## [Problem]
Quote every one of the lines below verbatim, without any alteration.

## [Data drawn from a collection]
━━━━━━━━━━━━━━━━
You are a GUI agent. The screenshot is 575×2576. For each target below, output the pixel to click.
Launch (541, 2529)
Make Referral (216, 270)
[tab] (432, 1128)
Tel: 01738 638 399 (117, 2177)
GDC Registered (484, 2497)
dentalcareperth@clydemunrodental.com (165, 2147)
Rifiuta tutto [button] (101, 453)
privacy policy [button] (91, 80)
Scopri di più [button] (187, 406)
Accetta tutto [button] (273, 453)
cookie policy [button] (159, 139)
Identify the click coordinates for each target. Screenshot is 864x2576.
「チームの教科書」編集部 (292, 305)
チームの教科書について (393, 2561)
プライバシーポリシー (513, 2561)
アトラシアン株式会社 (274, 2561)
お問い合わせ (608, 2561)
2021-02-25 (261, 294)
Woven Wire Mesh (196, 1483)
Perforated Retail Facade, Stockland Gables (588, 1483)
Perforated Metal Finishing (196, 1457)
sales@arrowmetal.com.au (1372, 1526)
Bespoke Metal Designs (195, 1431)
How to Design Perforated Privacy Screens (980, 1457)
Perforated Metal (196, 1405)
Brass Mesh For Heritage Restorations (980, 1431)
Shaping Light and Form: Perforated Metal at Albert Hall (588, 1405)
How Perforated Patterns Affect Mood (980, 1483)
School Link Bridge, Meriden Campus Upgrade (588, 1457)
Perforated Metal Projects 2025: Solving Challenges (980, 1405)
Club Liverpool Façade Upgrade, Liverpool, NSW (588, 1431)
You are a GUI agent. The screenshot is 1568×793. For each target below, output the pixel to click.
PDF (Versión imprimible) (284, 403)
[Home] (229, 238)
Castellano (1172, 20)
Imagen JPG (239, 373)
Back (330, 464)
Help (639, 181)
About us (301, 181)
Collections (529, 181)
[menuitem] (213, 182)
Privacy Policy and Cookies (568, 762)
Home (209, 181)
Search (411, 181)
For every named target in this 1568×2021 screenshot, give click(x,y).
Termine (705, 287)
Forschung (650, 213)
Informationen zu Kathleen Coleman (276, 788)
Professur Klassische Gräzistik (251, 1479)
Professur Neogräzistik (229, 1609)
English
━━━━━━━━━━━━━━━━
## [The reply]
You are a GUI agent. The screenshot is 575×2576. For each target below, output the pixel to click.
Launch (541, 2529)
Make Referral (216, 270)
[tab] (432, 1128)
Tel: 01738 638 399 (117, 2177)
GDC Registered (484, 2497)
dentalcareperth@clydemunrodental.com (165, 2147)
Rifiuta tutto [button] (101, 453)
privacy policy [button] (91, 80)
Scopri di più [button] (187, 406)
Accetta tutto [button] (273, 453)
cookie policy [button] (159, 139)
Identify the click coordinates for each target. Screenshot is 864x2576.
「チームの教科書」編集部 (292, 305)
チームの教科書について (393, 2561)
プライバシーポリシー (513, 2561)
アトラシアン株式会社 (274, 2561)
お問い合わせ (608, 2561)
2021-02-25 (261, 294)
Woven Wire Mesh (196, 1483)
Perforated Retail Facade, Stockland Gables (588, 1483)
Perforated Metal Finishing (196, 1457)
sales@arrowmetal.com.au (1372, 1526)
Bespoke Metal Designs (195, 1431)
How to Design Perforated Privacy Screens (980, 1457)
Perforated Metal (196, 1405)
Brass Mesh For Heritage Restorations (980, 1431)
Shaping Light and Form: Perforated Metal at Albert Hall (588, 1405)
How Perforated Patterns Affect Mood (980, 1483)
School Link Bridge, Meriden Campus Upgrade (588, 1457)
Perforated Metal Projects 2025: Solving Challenges (980, 1405)
Club Liverpool Façade Upgrade, Liverpool, NSW (588, 1431)
You are a GUI agent. The screenshot is 1568×793. For each target below, output the pixel to click.
PDF (Versión imprimible) (284, 403)
[Home] (229, 238)
Castellano (1172, 20)
Imagen JPG (239, 373)
Back (330, 464)
Help (639, 181)
About us (301, 181)
Collections (529, 181)
[menuitem] (213, 182)
Privacy Policy and Cookies (568, 762)
Home (209, 181)
Search (411, 181)
For every named target in this 1568×2021 screenshot, give click(x,y).
Termine (705, 287)
Forschung (650, 213)
Informationen zu Kathleen Coleman (276, 788)
Professur Klassische Gräzistik (251, 1479)
Professur Neogräzistik (229, 1609)
English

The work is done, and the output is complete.